— Goal of the exercise —
Please recast each line of the material below as a JSON list of strings, one string per line, leaving out blank lines.

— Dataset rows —
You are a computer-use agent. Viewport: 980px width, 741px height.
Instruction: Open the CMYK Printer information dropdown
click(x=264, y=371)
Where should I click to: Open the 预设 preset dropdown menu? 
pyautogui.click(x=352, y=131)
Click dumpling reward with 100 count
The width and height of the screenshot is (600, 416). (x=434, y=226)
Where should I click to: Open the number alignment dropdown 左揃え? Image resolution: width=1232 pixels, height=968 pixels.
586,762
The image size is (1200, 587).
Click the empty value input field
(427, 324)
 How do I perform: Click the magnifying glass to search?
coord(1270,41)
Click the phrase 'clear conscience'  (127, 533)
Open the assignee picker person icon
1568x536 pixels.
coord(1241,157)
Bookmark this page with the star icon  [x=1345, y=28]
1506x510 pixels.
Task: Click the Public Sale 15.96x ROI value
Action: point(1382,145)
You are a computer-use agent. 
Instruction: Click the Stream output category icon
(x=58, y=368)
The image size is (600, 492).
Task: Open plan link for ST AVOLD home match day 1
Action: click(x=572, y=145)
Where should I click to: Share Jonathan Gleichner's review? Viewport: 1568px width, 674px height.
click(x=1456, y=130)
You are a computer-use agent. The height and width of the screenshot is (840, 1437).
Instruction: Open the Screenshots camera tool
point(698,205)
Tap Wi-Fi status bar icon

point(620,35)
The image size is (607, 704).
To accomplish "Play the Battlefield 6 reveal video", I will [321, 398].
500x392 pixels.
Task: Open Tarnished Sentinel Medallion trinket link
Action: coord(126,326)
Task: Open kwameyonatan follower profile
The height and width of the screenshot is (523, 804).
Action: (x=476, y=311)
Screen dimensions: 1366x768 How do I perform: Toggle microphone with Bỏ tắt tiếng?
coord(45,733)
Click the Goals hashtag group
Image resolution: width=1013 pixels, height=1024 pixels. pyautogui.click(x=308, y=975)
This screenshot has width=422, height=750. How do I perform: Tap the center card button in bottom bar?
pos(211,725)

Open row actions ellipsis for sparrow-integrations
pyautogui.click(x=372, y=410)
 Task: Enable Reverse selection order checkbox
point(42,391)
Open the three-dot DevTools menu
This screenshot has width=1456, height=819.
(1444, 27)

— Full answer —
[
  "You are a computer-use agent. Viewport: 980px width, 741px height.",
  "Instruction: Open the CMYK Printer information dropdown",
  "click(x=264, y=371)",
  "Where should I click to: Open the 预设 preset dropdown menu? ",
  "pyautogui.click(x=352, y=131)",
  "Click dumpling reward with 100 count",
  "The width and height of the screenshot is (600, 416). (x=434, y=226)",
  "Where should I click to: Open the number alignment dropdown 左揃え? Image resolution: width=1232 pixels, height=968 pixels.",
  "586,762",
  "The image size is (1200, 587).",
  "Click the empty value input field",
  "(427, 324)",
  " How do I perform: Click the magnifying glass to search?",
  "coord(1270,41)",
  "Click the phrase 'clear conscience'  (127, 533)",
  "Open the assignee picker person icon",
  "1568x536 pixels.",
  "coord(1241,157)",
  "Bookmark this page with the star icon  [x=1345, y=28]",
  "1506x510 pixels.",
  "Task: Click the Public Sale 15.96x ROI value",
  "Action: point(1382,145)",
  "You are a computer-use agent. ",
  "Instruction: Click the Stream output category icon",
  "(x=58, y=368)",
  "The image size is (600, 492).",
  "Task: Open plan link for ST AVOLD home match day 1",
  "Action: click(x=572, y=145)",
  "Where should I click to: Share Jonathan Gleichner's review? Viewport: 1568px width, 674px height.",
  "click(x=1456, y=130)",
  "You are a computer-use agent. The height and width of the screenshot is (840, 1437).",
  "Instruction: Open the Screenshots camera tool",
  "point(698,205)",
  "Tap Wi-Fi status bar icon",
  "point(620,35)",
  "The image size is (607, 704).",
  "To accomplish \"Play the Battlefield 6 reveal video\", I will [321, 398].",
  "500x392 pixels.",
  "Task: Open Tarnished Sentinel Medallion trinket link",
  "Action: coord(126,326)",
  "Task: Open kwameyonatan follower profile",
  "The height and width of the screenshot is (523, 804).",
  "Action: (x=476, y=311)",
  "Screen dimensions: 1366x768 How do I perform: Toggle microphone with Bỏ tắt tiếng?",
  "coord(45,733)",
  "Click the Goals hashtag group",
  "Image resolution: width=1013 pixels, height=1024 pixels. pyautogui.click(x=308, y=975)",
  "This screenshot has width=422, height=750. How do I perform: Tap the center card button in bottom bar?",
  "pos(211,725)",
  "Open row actions ellipsis for sparrow-integrations",
  "pyautogui.click(x=372, y=410)",
  " Task: Enable Reverse selection order checkbox",
  "point(42,391)",
  "Open the three-dot DevTools menu",
  "This screenshot has width=1456, height=819.",
  "(1444, 27)"
]